O “desvio colossal” nas previsões do FMI para a economia portuguesa – em que, pouco mais de dois meses depois das previsões anteriores, se prevê agora bastante mais crescimento económico e menos défice, neste ano e no próximo – significa, acima de tudo, um reconhecimento dos bons resultados do Governo socialista na frente económica e orçamental. Boas notícias, portanto. Todavia, este caso devia merecer uma reflexão muito séria no FMI: uma guinada tão repentina e tão profunda face às previsões sombrias anunciadas há apenas dois meses não é normal. Um desvio tão grande entre previsões feitas em tão curto espaço de tempo prova que a análise anterior do FMI, a cargo do departamento chefiado por Vítor Gaspar, estava totalmente desfasada da realidade portuguesa.
É claro, o que não falta, sobretudo neste Mundo de incertezas, são previsões falhadas. Todas as instituições e todos os governos, por muito que tentem basear-se na melhor informação disponível e adivinhar o futuro, averbam falhanços nos seus exercícios de previsão, por maior ou menor margem. Mas o caso deste falhanço clamoroso das previsões do FMI sobre Portugal é absolutamente singular.
Vejamos a questão do défice. É preciso lembrar que quando a previsão anterior do FMI foi feita, no passado mês de setembro, já estavam decorridos quase 9 meses do ano. Estava disponível, portanto, abundante informação que confirmava o bom desempenho da execução orçamental e levava todas as instituições (Conselho das Finanças Públicas, UTAO e Comissão Europeia) a prever valores para o défice em 2016 muito abaixo dos míticos 3%. Ora, sem nenhum fundamento razoável, e precisamente quando Portugal discutia em Bruxelas o seu Orçamento para 2017 e o cancelamento das sanções por incumprimento das metas do défice em 2015, o FMI avançou com uma previsão simplesmente estapafúrdia de 3% de défice tanto em 2016 como em 2017 (o que significaria falhar a saída do procedimento por défice excessivo).
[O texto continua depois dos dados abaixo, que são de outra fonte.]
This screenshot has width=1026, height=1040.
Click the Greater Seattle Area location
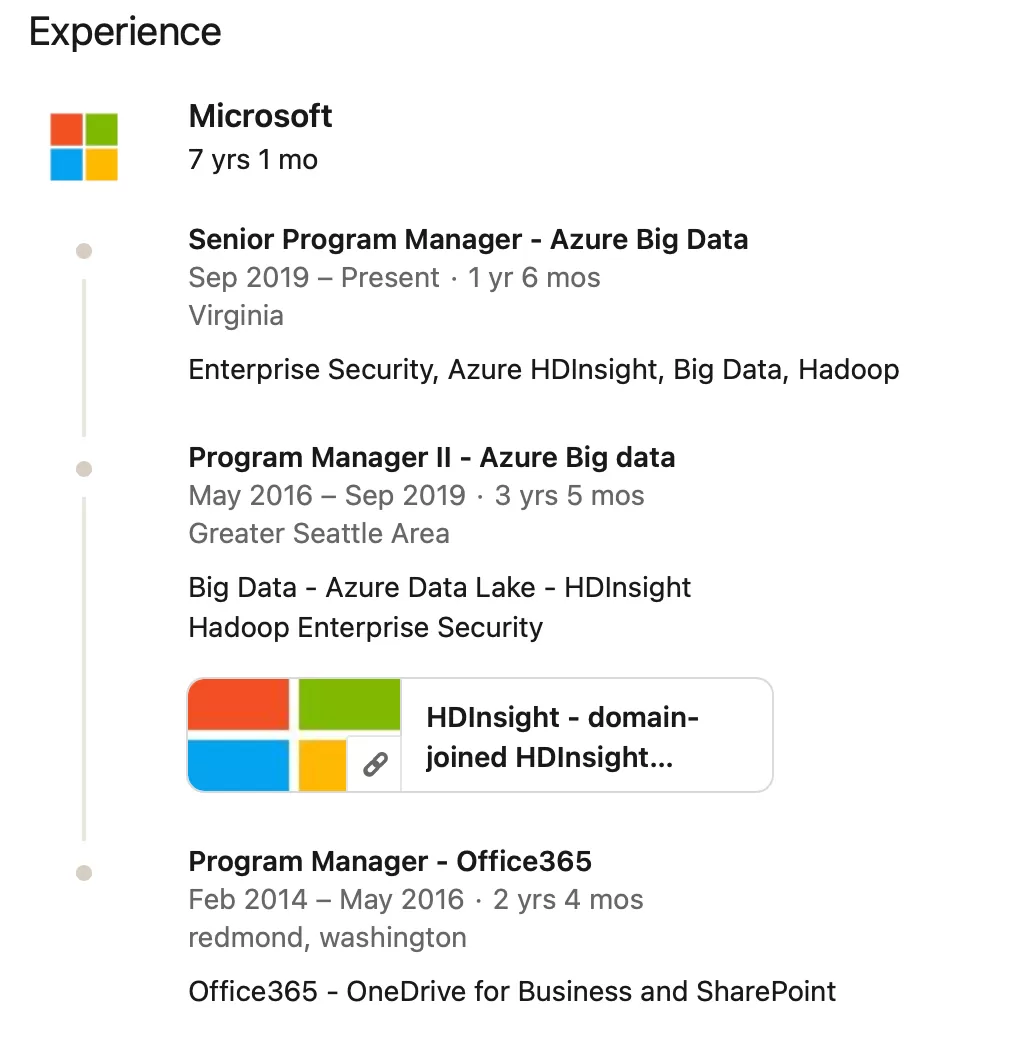click(319, 533)
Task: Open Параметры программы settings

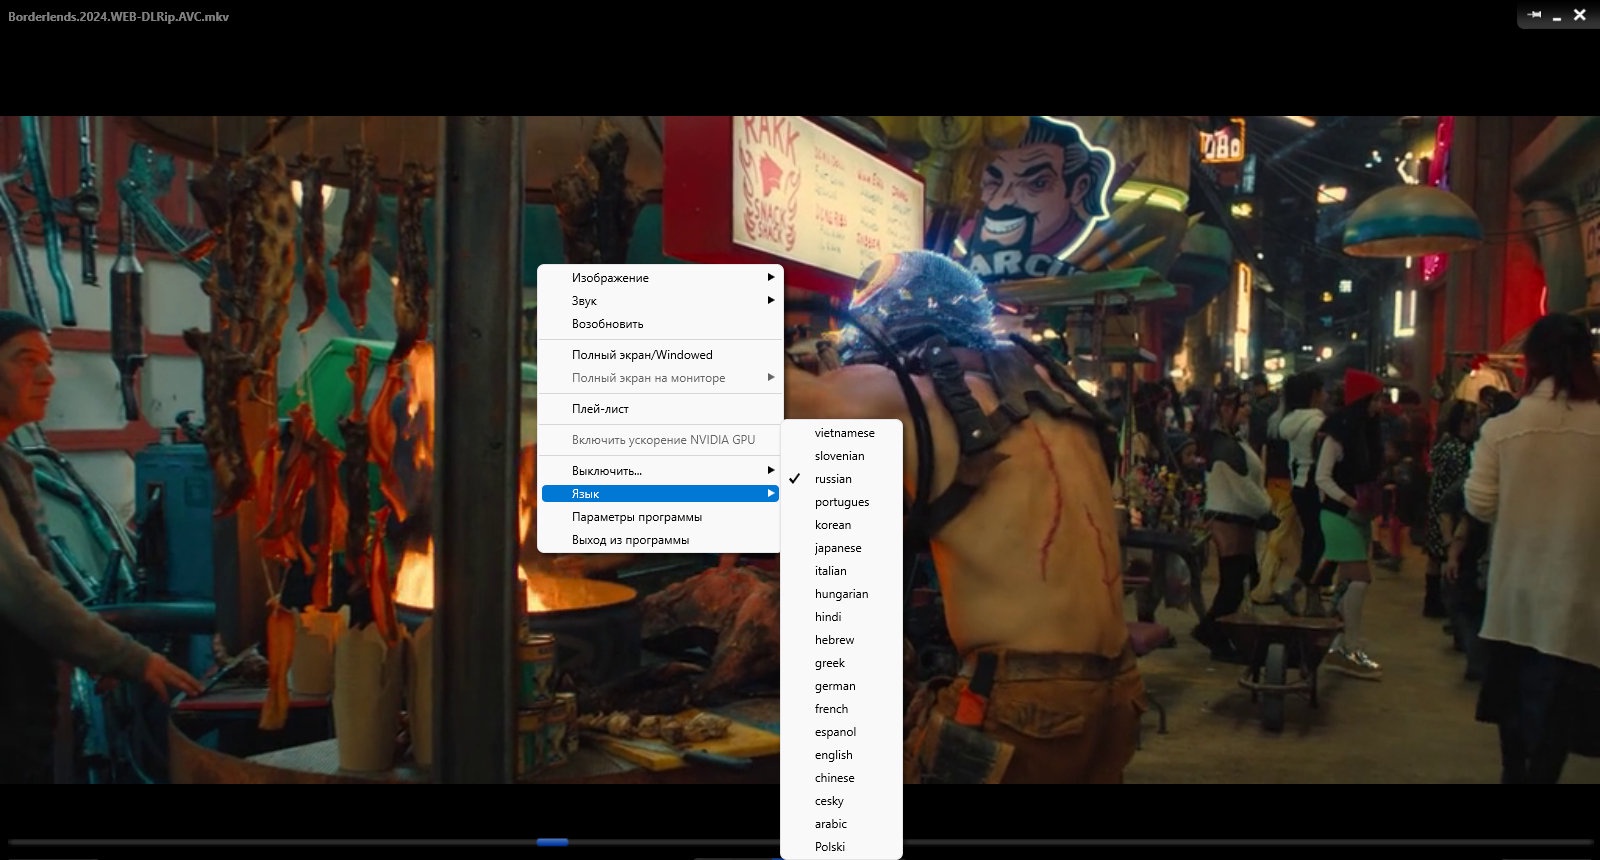Action: (660, 517)
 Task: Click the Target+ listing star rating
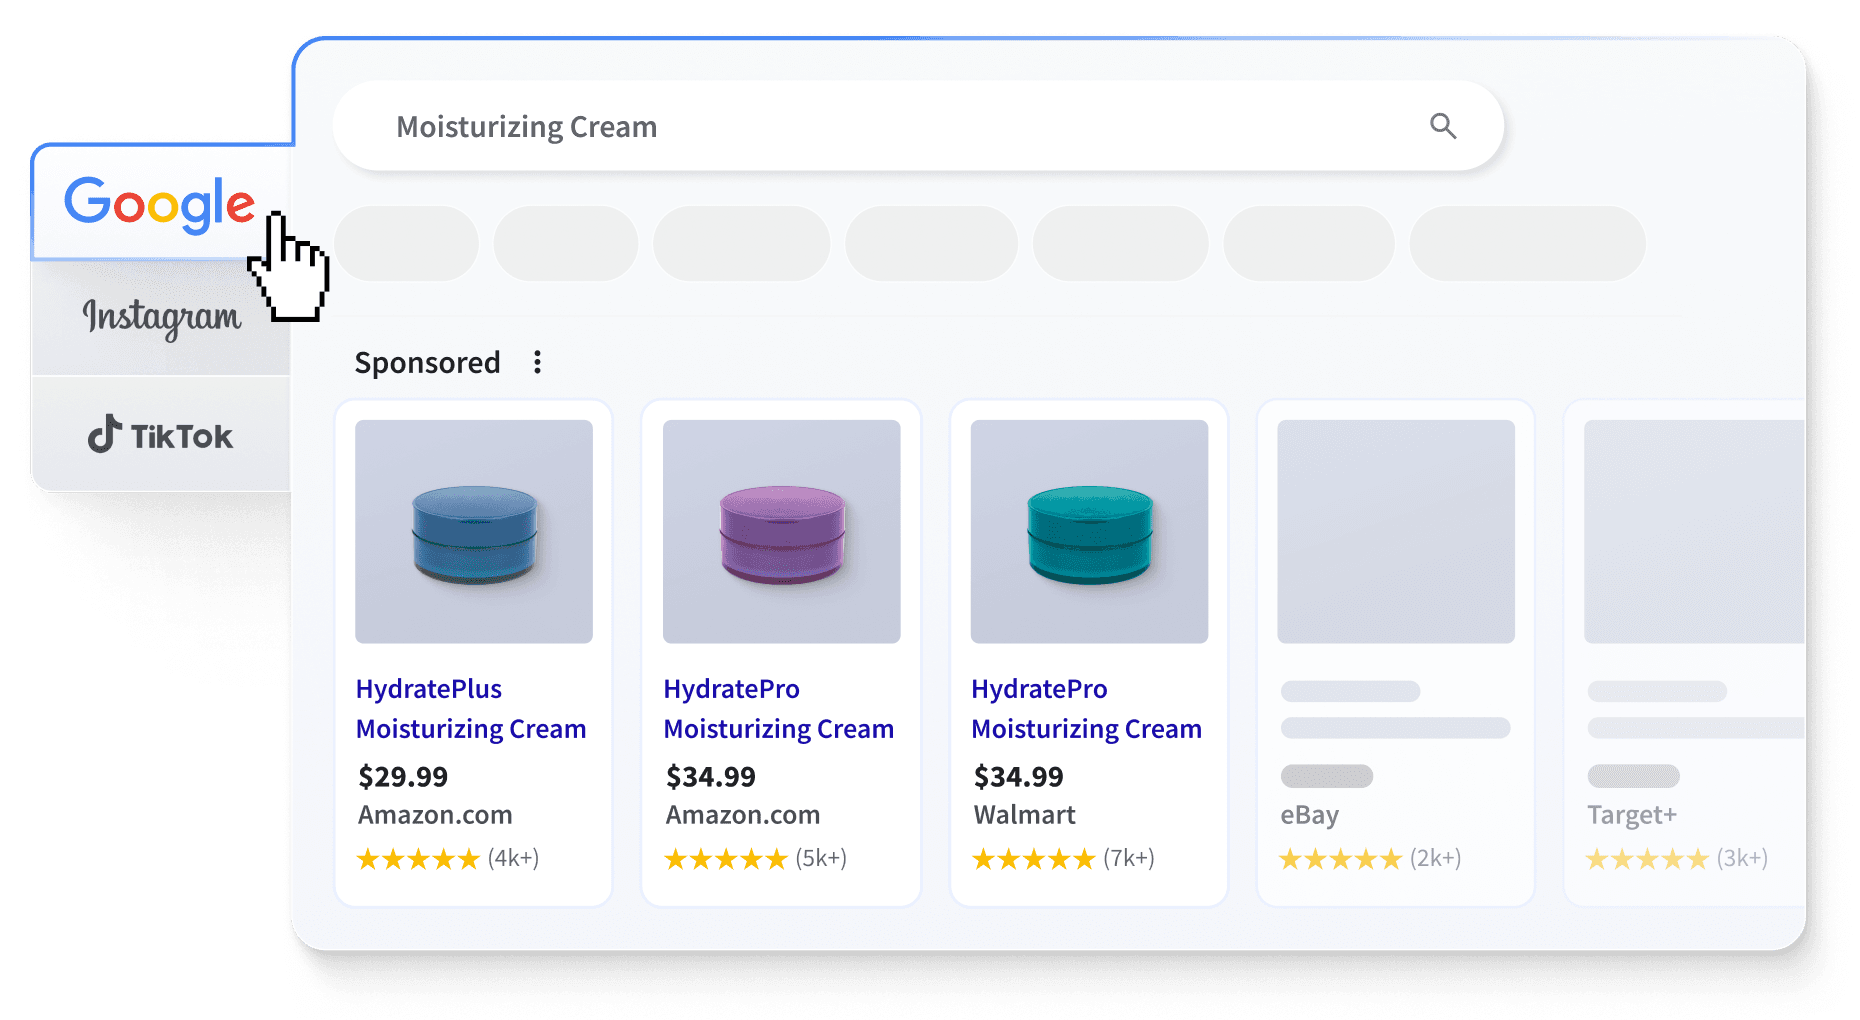click(x=1647, y=859)
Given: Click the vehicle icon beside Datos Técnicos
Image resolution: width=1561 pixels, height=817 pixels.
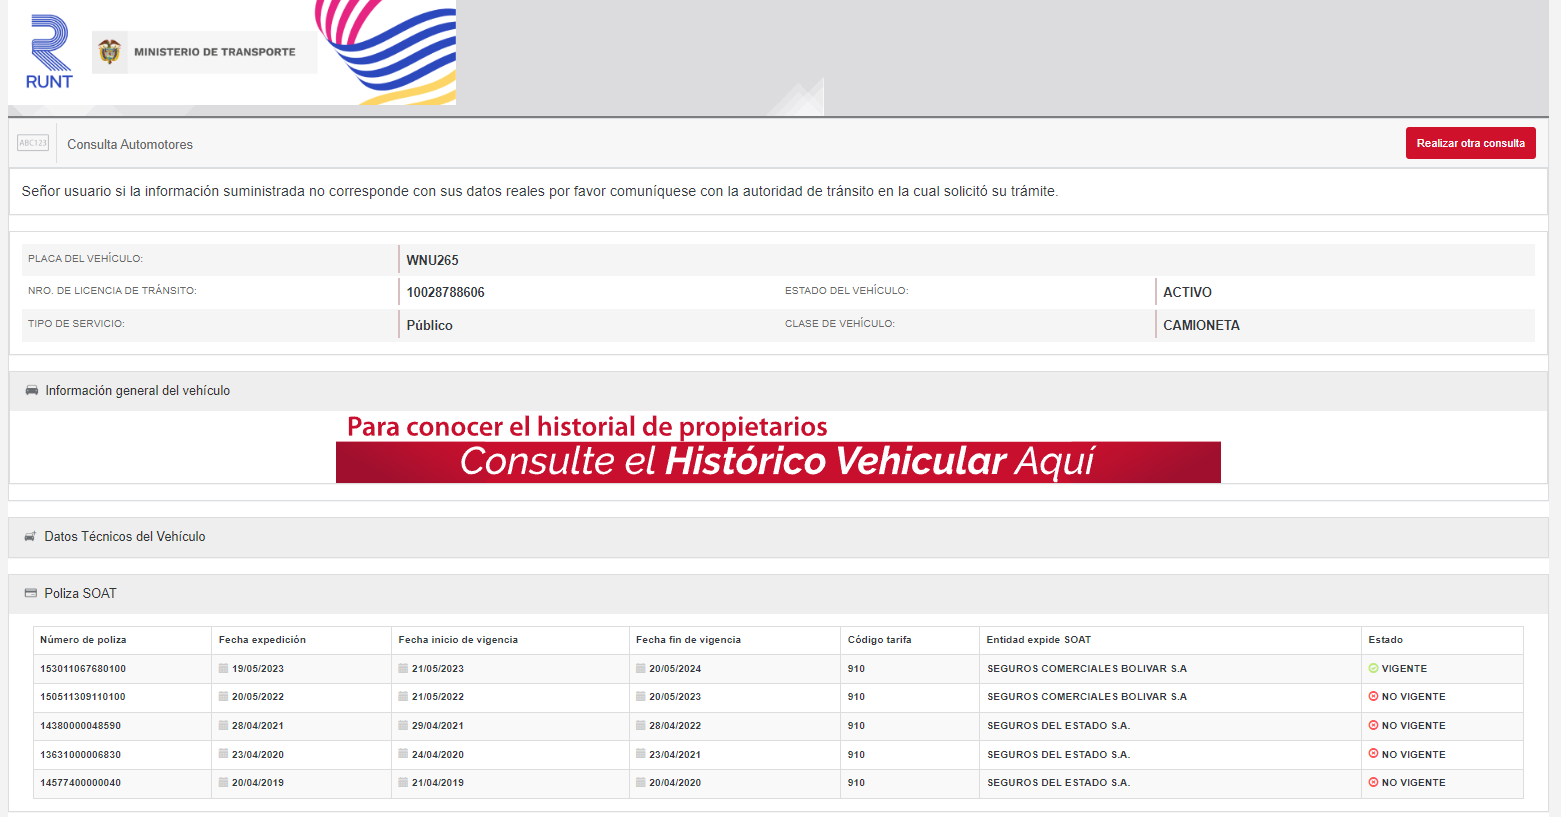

Agora, apenas dois meses depois, o FMI rende-se finalmente às evidências e vê-se forçado a corrigir em forte baixa a sua previsão do défice, estimando uns confortáveis 2,6% para este ano e, imagine-se, 2,1% para 2017.
Veja-se, também, o caso do crescimento económico previsto para o ano em curso: de 1% em setembro, o FMI salta agora para uma previsão de 1,3%, que é ainda mais otimista do que a do próprio Governo! É certo, à data da previsão anterior não eram ainda conhecidos os números finais do PIB no 3.º trimestre, mas estavam já disponíveis dados parcelares mais do que suficientes para se saber que a economia iria acelerar, e não contrair ou estagnar como estava subjacente à previsão errada do FMI.
Este está longe de ser um assunto menor: ao errar tão grosseiramente nas suas previsões, o FMI errou também no seu discurso sobre a situação portuguesa num momento muito sensível e com isso induziu em erro os mercados e os agentes económicos. Em suma, com o seu erro o FMI prejudicou Portugal.